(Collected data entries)
════════════════
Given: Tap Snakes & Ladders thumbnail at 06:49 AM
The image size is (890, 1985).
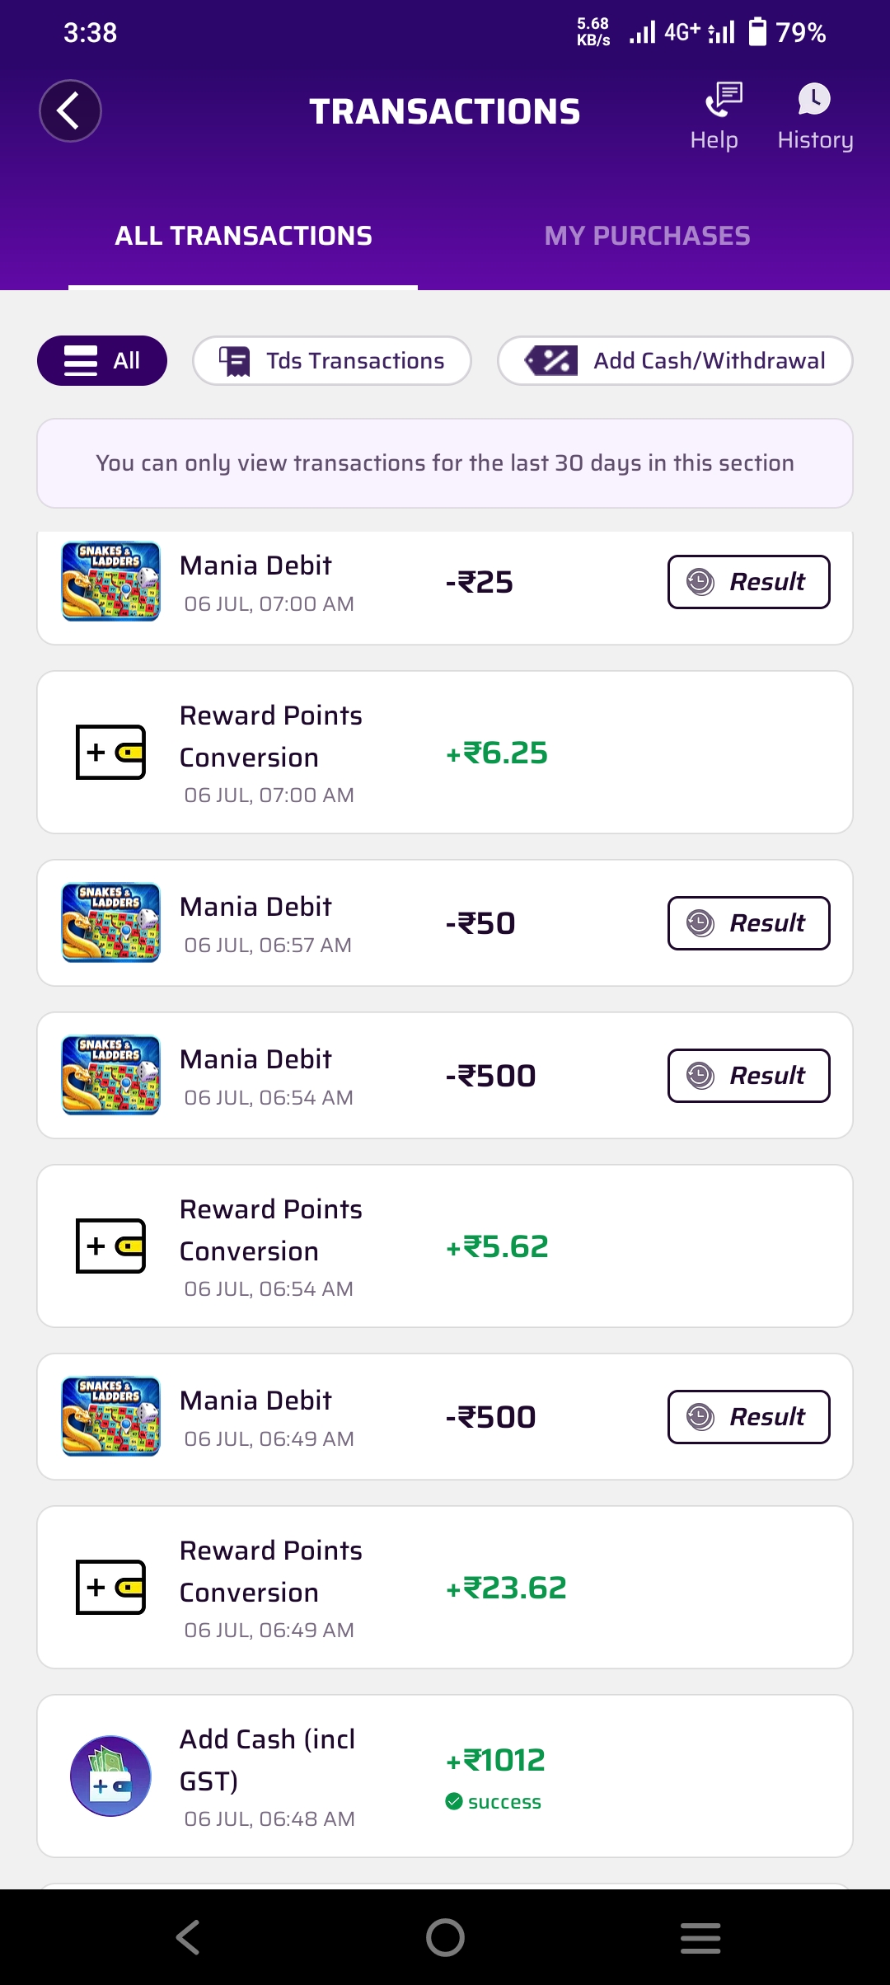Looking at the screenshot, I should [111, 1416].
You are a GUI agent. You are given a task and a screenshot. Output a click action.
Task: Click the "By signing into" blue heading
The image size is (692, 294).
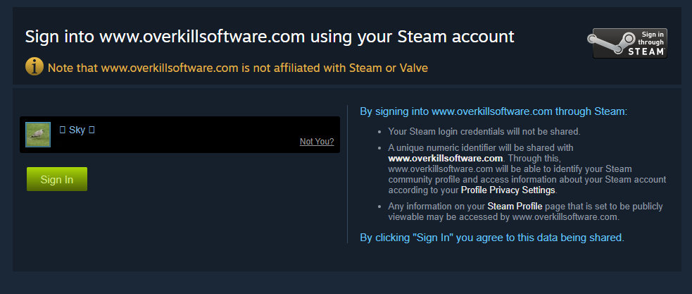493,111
════════════════
## [Assignment]
All entries must come back exactly as written, though without their pictures.

## [Task output]
Given: Tap Snakes & Ladders thumbnail at 06:49 AM
The image size is (890, 1985).
Looking at the screenshot, I should [111, 1416].
You are a GUI agent. You are given a task and a screenshot. Output a click action.
Task: Click the "By signing into" blue heading
The image size is (692, 294).
493,111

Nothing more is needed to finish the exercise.